Danish mathematician (born 1951)

Jesper Lützen (born 8 October 1951 in Svendborg) is a Danish historian of mathematics and the physical sciences.

==Biography==
Lützen graduated in mathematics (with a minor in physics) in 1976 from Aarhus University, where he also earned his PhD in 1980 in the history of science under the supervision of Kirsti Andersen. In 1980 he was a visiting scholar at Yale University (studying under Asger Aaboe) and became a temporary lecturer (a temporary assistant professor position) at Odense University and from 1985 a lecturer at the University of Copenhagen. In 1990 he received his habilitation (Doctor Scientiarum) from the University of Copenhagen.

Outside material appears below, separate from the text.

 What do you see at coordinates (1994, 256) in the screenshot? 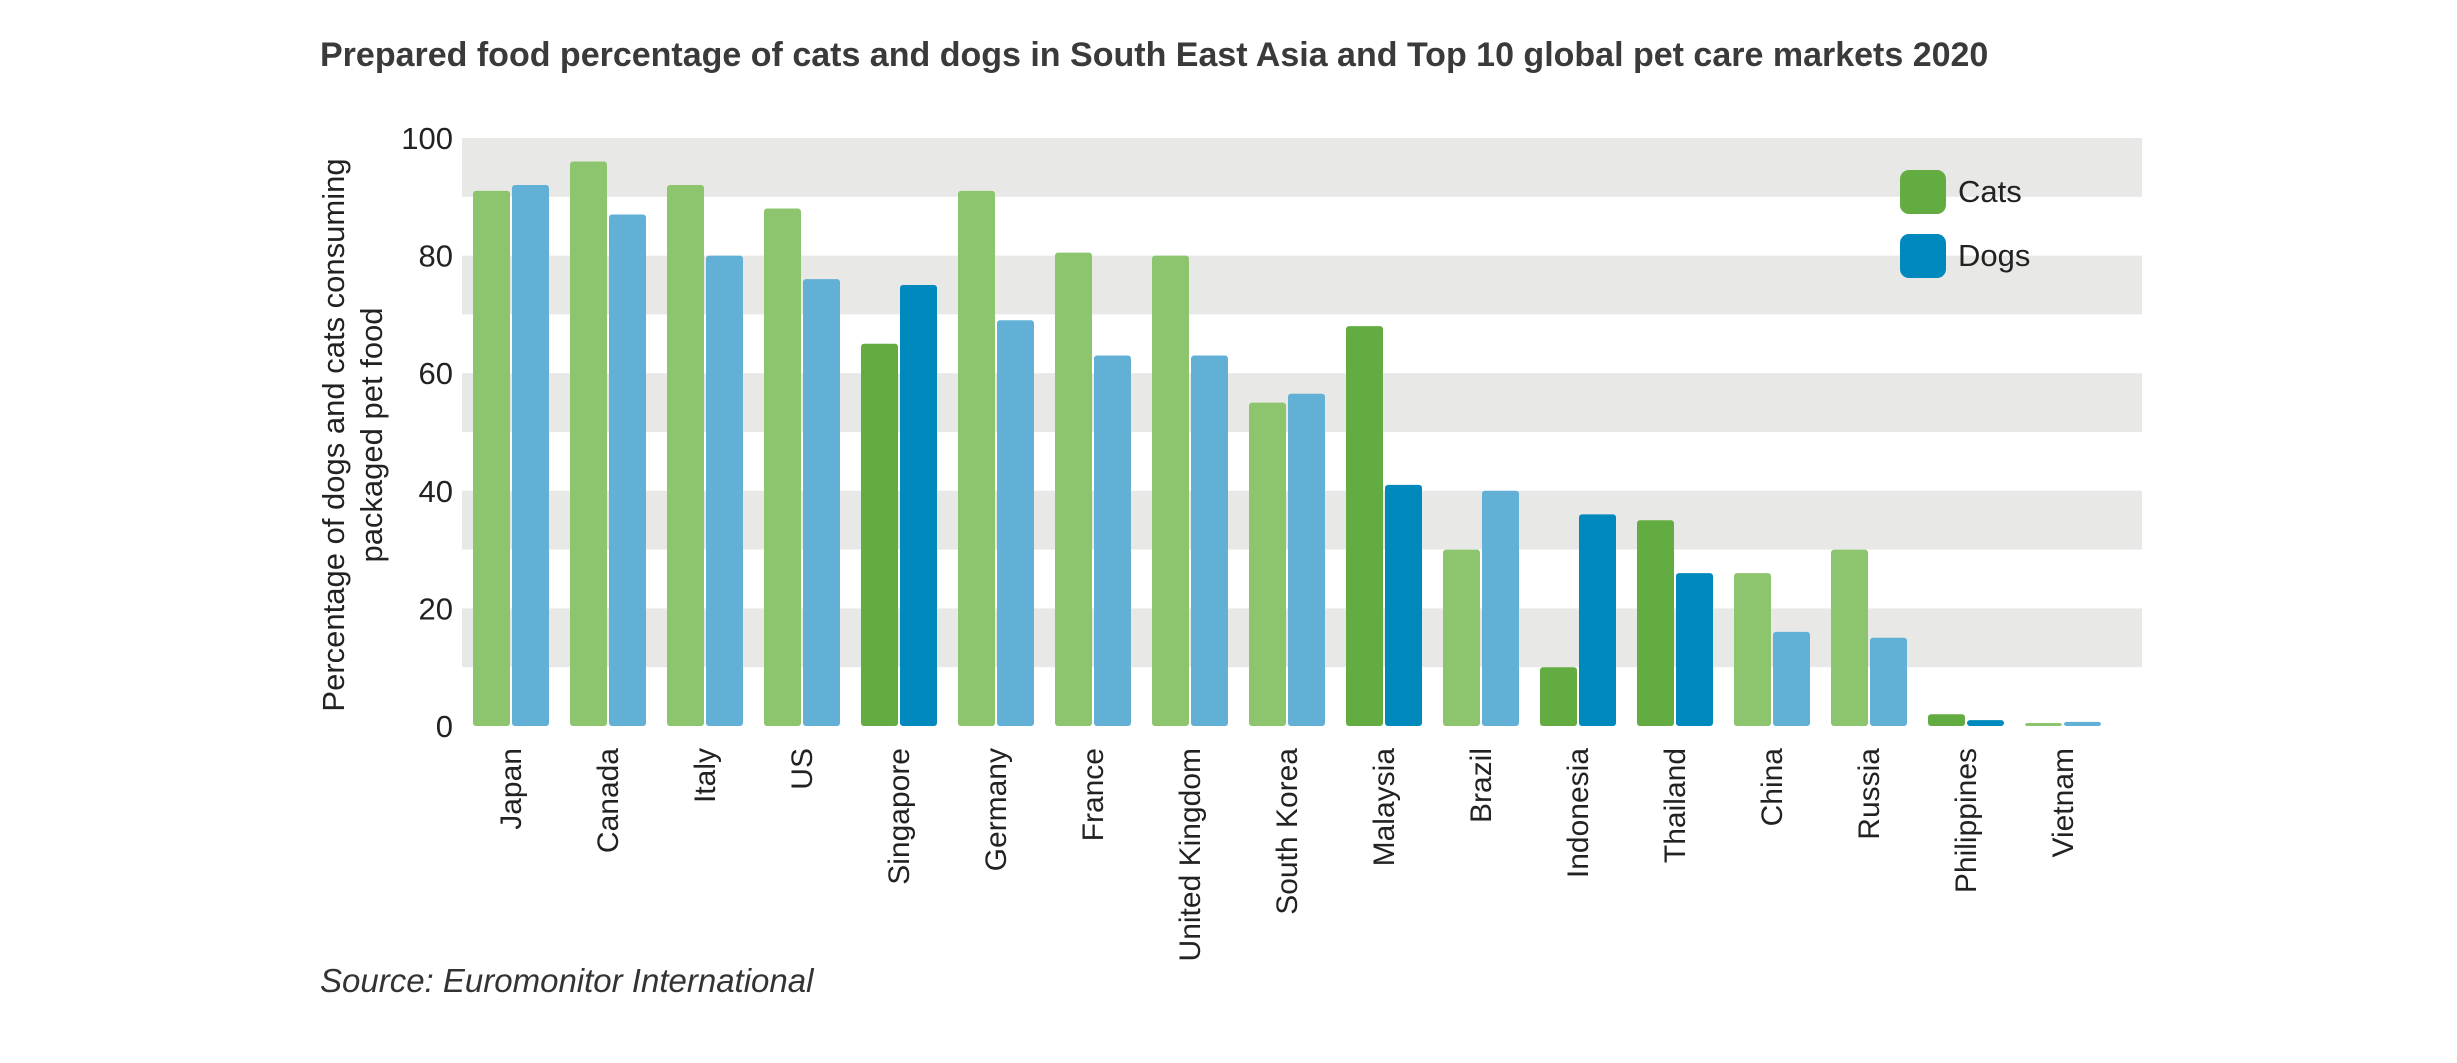
I see `legend-label-dogs: Dogs` at bounding box center [1994, 256].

There he has been a lecturer since 1989 and since 2005 a professor of mathematics history at the University of Copenhagen's Faculty of Mathematics. He has been a visiting scholar at Utrecht (studying with Henk Bos) and at several other places: Paris, MIT's Dibner Institute, the Mittag-Leffler Institute of the Royal Swedish Academy of Sciences, the California Institute of Technology, the University of California, Santa Barbara, and the University of Toronto.

Lützen's research deals with the prehistory of distributions (before their precisely defined introduction by Sergei Sobolev around 1936 and Laurent Schwartz around 1950), as well as Joseph Liouville (whose biography he wrote) and Heinrich Hertz and Hertz's mechanics. The prehistory of the theory of distributions was also the topic of Lützen's dissertation.

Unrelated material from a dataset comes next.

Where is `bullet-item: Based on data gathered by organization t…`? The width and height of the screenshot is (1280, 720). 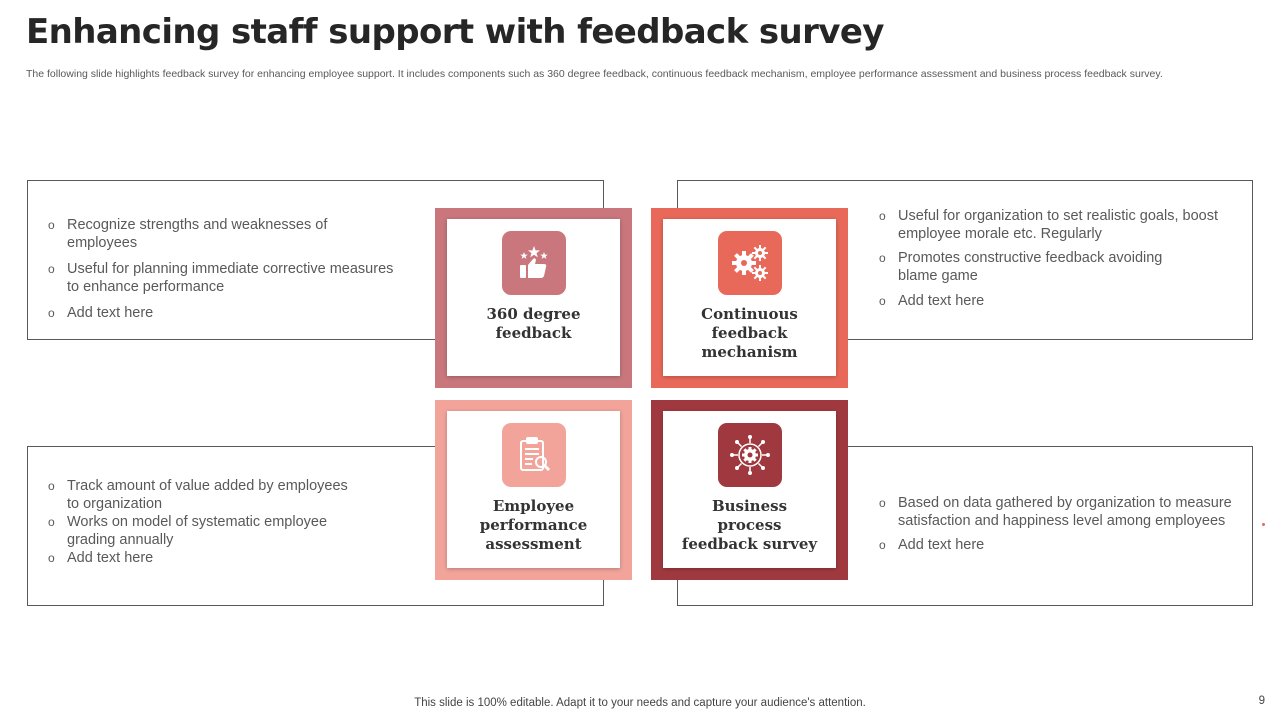 bullet-item: Based on data gathered by organization t… is located at coordinates (1056, 512).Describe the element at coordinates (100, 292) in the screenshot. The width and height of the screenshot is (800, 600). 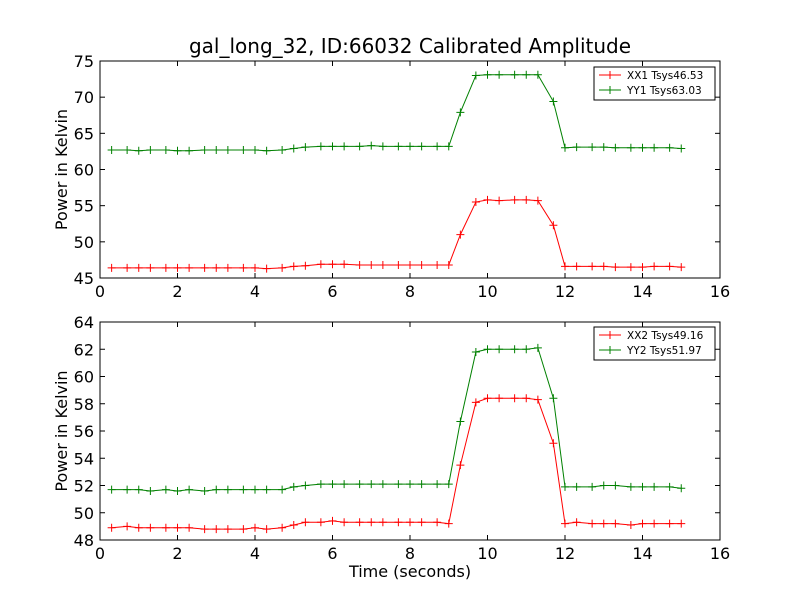
I see `x-tick-label: 0` at that location.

He is a co-editor of the Archive for History of Exact Sciences, Historia Mathematica, and the Revue d'histoire des mathématiques, as well as Springer Verlag's book series Archimedes: New Sources and Studies in the History of Mathematics and Physical Sciences with series editor Jed Buchwald.

In 1990, Lützen was an Invited Speaker at the International Congress of Mathematicians in Kyoto. Since 1993 he has been a full member of the International Academy of the History of Science (previously a corresponding member since 1988). He is, since 1986, a member of the Danish National Committee for the History and Philosophy of Science and is, since 1990, the Danish representative in the International Commission on the History of Mathematics. He was elected in 1996 a member of the Royal Danish Academy of Sciences and Letters and in 2012 a Fellow of the American Mathematical Society. He is a member of the USA-based History of Science Society and a member of the Danish Mathematical Society. He is also a member of the Danish Society for the History of Science, whose president he was from 1995 to 2006 and whose secretary he has been since 2007.

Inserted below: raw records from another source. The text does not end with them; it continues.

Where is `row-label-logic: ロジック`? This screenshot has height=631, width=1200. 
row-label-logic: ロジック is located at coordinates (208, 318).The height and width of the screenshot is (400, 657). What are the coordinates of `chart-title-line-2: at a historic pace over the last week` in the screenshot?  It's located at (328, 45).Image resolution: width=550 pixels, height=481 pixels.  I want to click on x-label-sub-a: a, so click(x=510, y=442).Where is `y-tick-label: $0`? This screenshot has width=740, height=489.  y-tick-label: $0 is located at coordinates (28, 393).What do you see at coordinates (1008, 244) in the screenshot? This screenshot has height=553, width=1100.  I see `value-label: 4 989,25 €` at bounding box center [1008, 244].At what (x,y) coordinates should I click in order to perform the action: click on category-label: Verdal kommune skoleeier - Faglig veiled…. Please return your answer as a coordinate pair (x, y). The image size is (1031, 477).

He is married since 1990 and has three daughters.

==Selected publications==
- Mechanistic images in geometric form: Heinrich Hertz's principles of mechanics, Oxford University Press 2005
- The Prehistory of the Theory of Distributions, Studies in the History of Mathematics and the Physical Sciences, Volume 7, Springer Verlag 1982; Lützen, J. (2012). "Dover reprint"
- Joseph Liouville 1809–1882. Master of pure and applied mathematics, Springer Verlag 1990
- Heaviside's operational calculus and the attempts to rigorise it, Archive for History of Exact Sciences, Volume 21, 1979, pp. 161–200 (See Oliver Heaviside.)
- "Euler's vision of a general partial differential calculus for a generalized kind of function." Mathematics Magazine 56, no. 5 (1983): 299–306
- "Sturm and Liouville's work on ordinary linear differential equations. The emergence of Sturm-Liouville theory." Archive for History of Exact Sciences 29, no. 4 (1984): 309–376
- with Henk Bos and Kirsti Andersen: Træk af den matematiske analyses historie: En antologi af kilder og sekundær litteratur, Center for Vidensskabstudier, Aarhus University, 1987
- with H. Bos and K. Andersen: Træk af den ikke-Euklidiske geometris historie, University of Aarhus, Center for Vidensska Studies, 1997
- Interactions between mechanics and differential geometry in the 19th century, Archive for History of Exact Sciences, Vol. 49, 1995, pp. 1–72.
- "Chapter 6. The foundation of analysis in the 19th century" by Jesper Lützen in A History of Analysis edited by Hans Niels Jahnke, American Mathematical Society/London Mathematical Society, 2003, 155–195; translated from the original German of Geschichte der Analysis, Spektrum Akademische Verlag, 1999.